Moving Toward a Whole-Foods Plant-Based Diet for Health

Food Nutrition

By Michael R. Prochoda, MD

What’s the best diet for overall health? We are constantly bombarded with “expert” advice on what we should be eating and what vitamins or supplements we should be taking. In this whirlwind of information and marketing, it’s very easy to become confused and discouraged about what constitutes a healthy diet.

There is little debate in the nutritional and medical literature that the current world-wide obesity epidemic is largely due to the overconsumption of calorically-dense foods. And this has led to many lifestyle-related health issues, including Type 2 diabetes, coronary artery disease, hypertension, stroke, gout, and some inflammatory diseases. Our modern diets are disabling us and shortening our lives.

Fortunately, the solution is rather simple, but not necessarily easy. A return to a more natural, whole-foods, plant-based diet is what’s required. This may sound like a tough-sell and difficult to maintain, but once you choose this path, it becomes easier over time. Your tastes will adjust rather quickly once you make a definitive change in your diet.

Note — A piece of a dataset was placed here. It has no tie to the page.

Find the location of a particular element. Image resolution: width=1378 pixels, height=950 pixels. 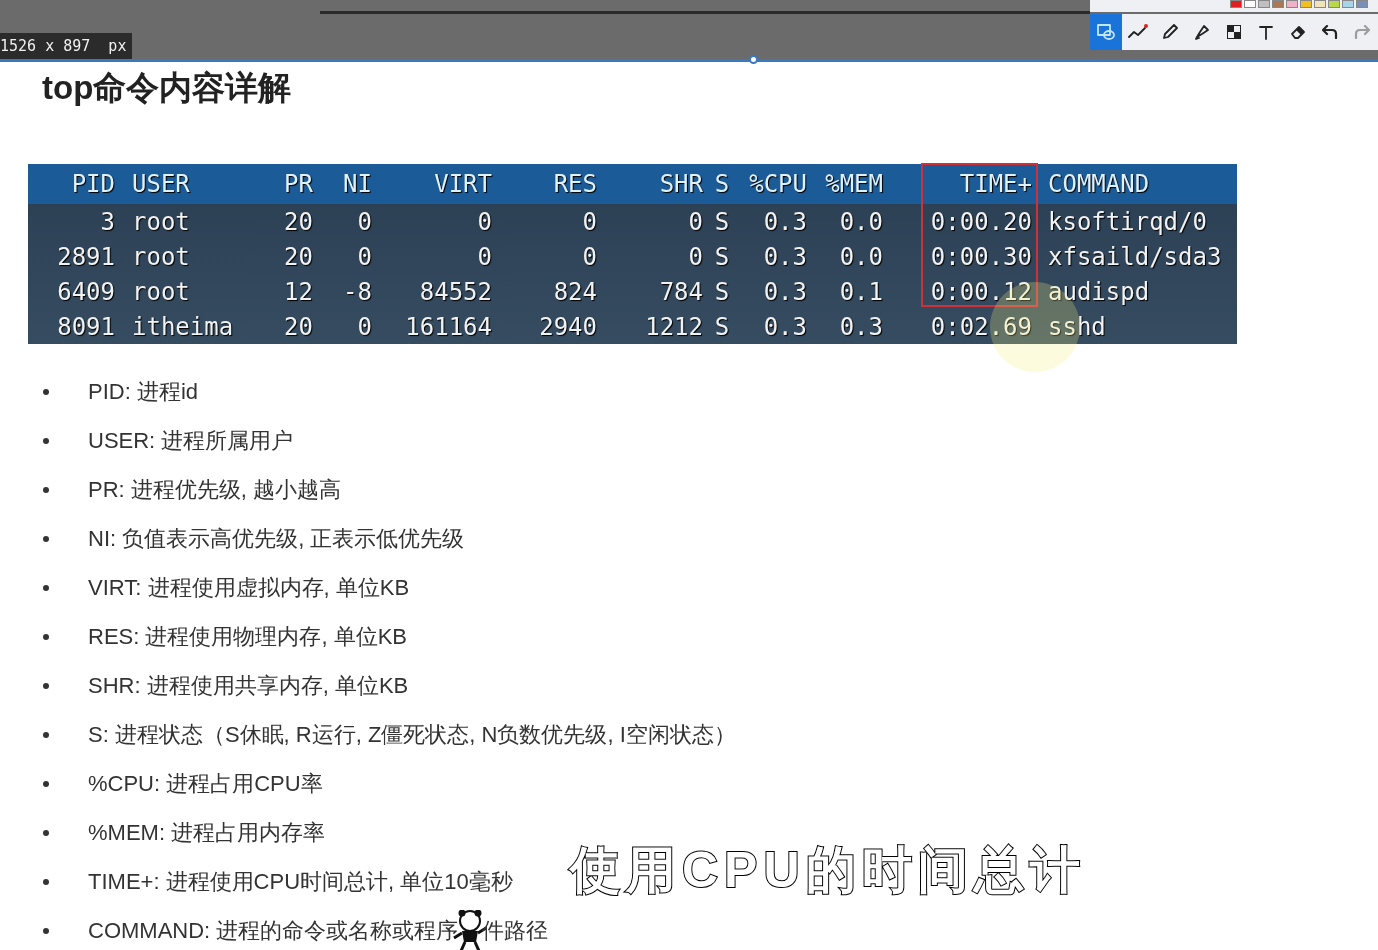

redo-icon is located at coordinates (1362, 32).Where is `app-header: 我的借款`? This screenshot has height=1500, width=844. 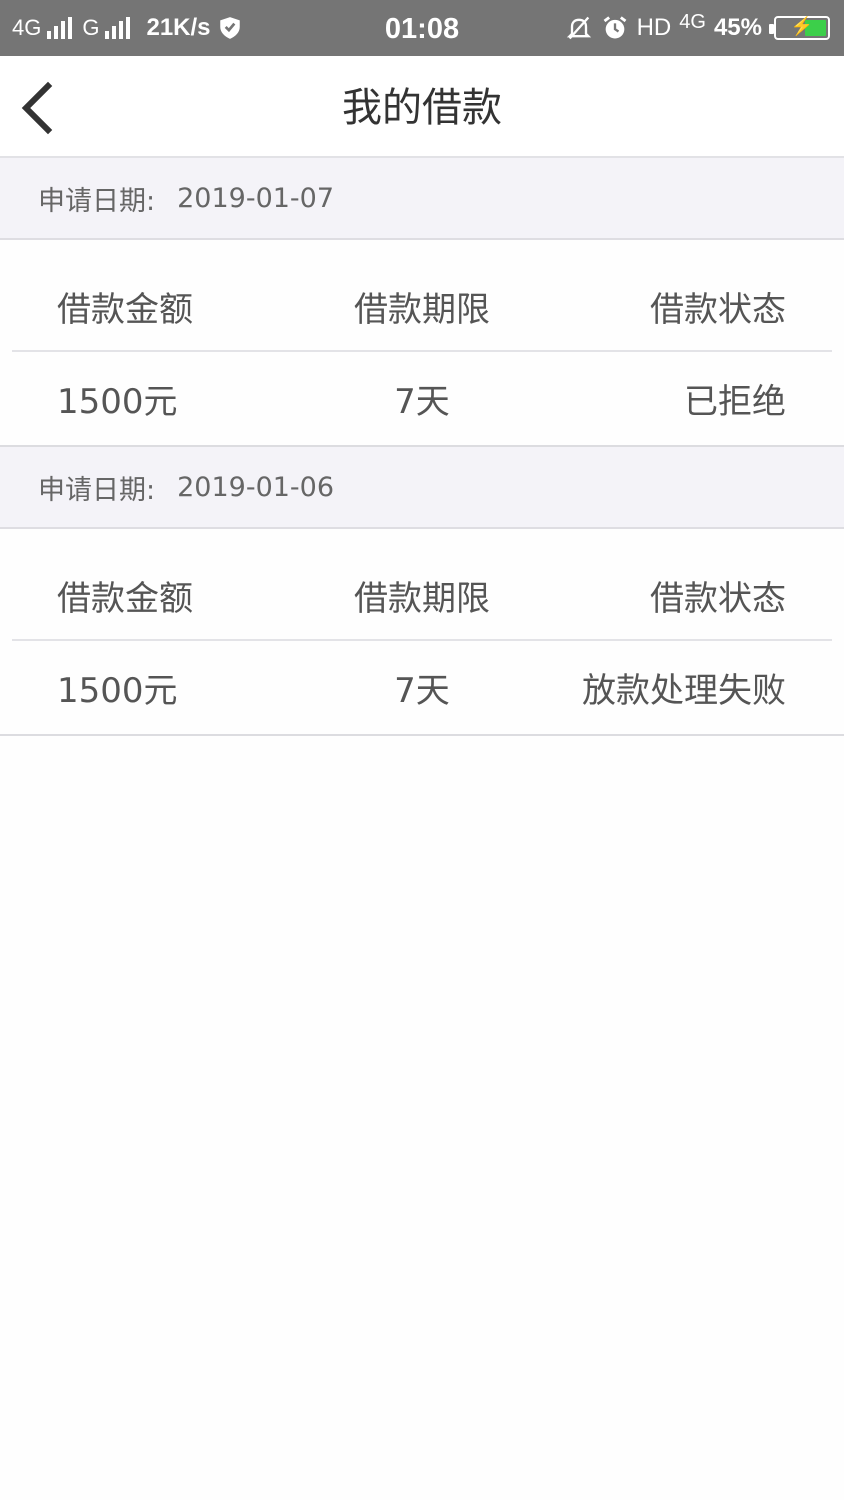
app-header: 我的借款 is located at coordinates (422, 107).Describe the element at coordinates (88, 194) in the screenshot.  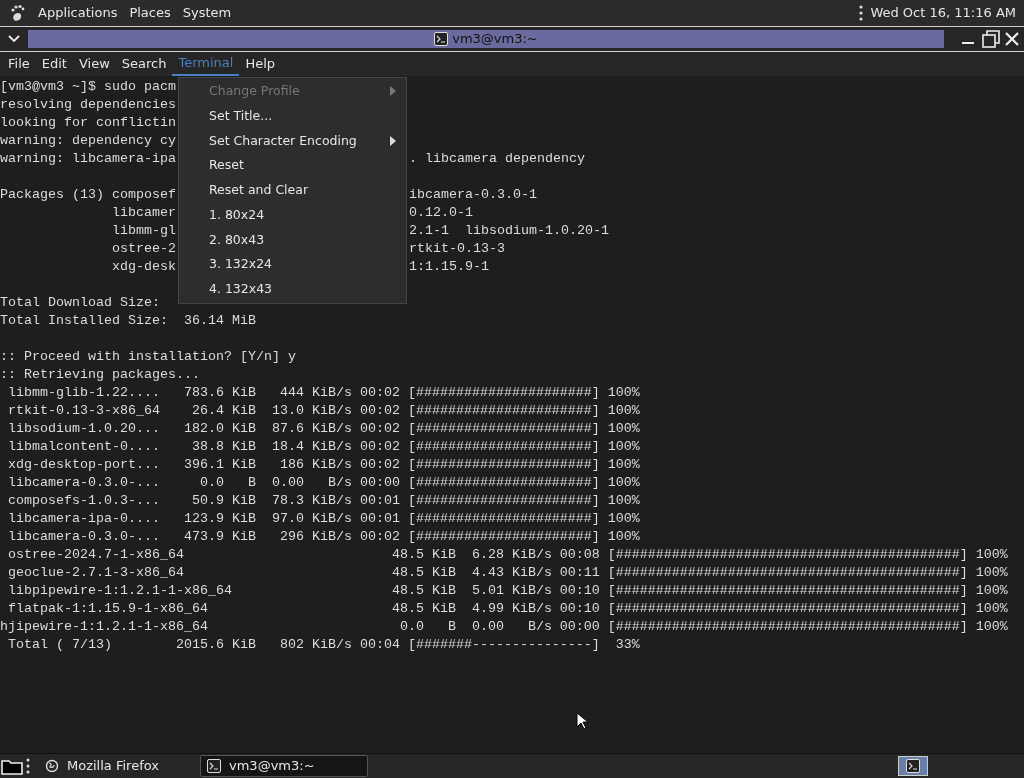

Moving towards a whole-foods plant-based diet, means increasing the consumption of nutritionally-dense fruits, whole-grains, nuts, seeds, tubers, and vegetables; and decreasing the consumption of calorically-dense foods (sugars, processed starches, oils and fats, fatty meats, and most dairy). You can do this by avoiding processed foods as much as possible and preparing your own meals.

Shop wisely

At the grocery store, almost everything which is not in the produce, meat, or dairy aisle has something added to it by food scientists, in order to make it more irresistible (and less healthy). My rule is to almost exclusively shop the perimeter – the produce, meat, and dairy sections of the grocery store – where the whole foods can be found. The middle aisles are where they keep the heavily-processed items. Another tip is to make a grocery list and stick to it (except for frequently-bought foods which happen to be on sale). It is also a good idea to not grocery shop when you’re hungry.

Plan what’s on hand

If it’s not in your pantry, we won’t eat it. That’s why you won’t find any soft drinks, potato or tortilla chips, cookies, candy, or other processed snack foods in our home. I know that when I’m hungry, I’ll reach for anything available, so we keep a generous supply of a variety of fresh and dried fruits, nuts, and cut vegetables available.

I encourage you to give it a try. After only a few months you’ll be amazed at how your taste buds adapt. Snack chips will taste greasy and over-salted, and soft drinks will be sickeningly sweet. You’ll instead find the whole fruits and nuts on your countertop enticing.

Meal options

For breakfast, consider a fruit and vegetable smoothie, or steel-cut whole oats made with fruit and nuts, instead of doughnuts, bagels, or bacon and eggs. Try a big fresh salad or a sandwich made with hummus, vegetables, and greens on a whole grain bun for lunch instead of processed meats and cheese with mayo on white bread. For dinner, prepare home-made soups, stews, braises, casseroles, stir-fries, crock-pot meals, and bakes, rather than microwaving a factory-made frozen dinner.

We will often prepare two or three fresh dinners in bulk on the weekend, and then reheat them during the week when time is short. The internet has hundreds of recipe websites for people interested in cooking whole foods.

Making wise choices at restaurants is also important. I’ve been surprised by how accommodating most restaurants have been when requested to leave certain ingredients out, or when asked to prepare something in a more healthful manner. They want our return business.

Make gradual changes

To stay on course for the long haul, I suggest you make these changes slowly. Begin by no longer buying processed snack foods and soft drinks. Replace these with fresh and dried fruits, nuts, fresh cut vegetables, and home-brewed herbal teas. Then try a couple home-prepared meals per week (without meat and cheese being the main ingredients). Gradually increase the number of meals you prepare and also consider making some completely meat and dairy-free. Before you know it, you’ll be well on your way to a much healthier diet and a better future!


Michael R. Prochoda, MD

Dr. Prochoda is board certified in ophthalmology and has been seeing patients in Estes Park since 1994. He received his Doctorate in Medicine from the University of Colorado School of Medicine.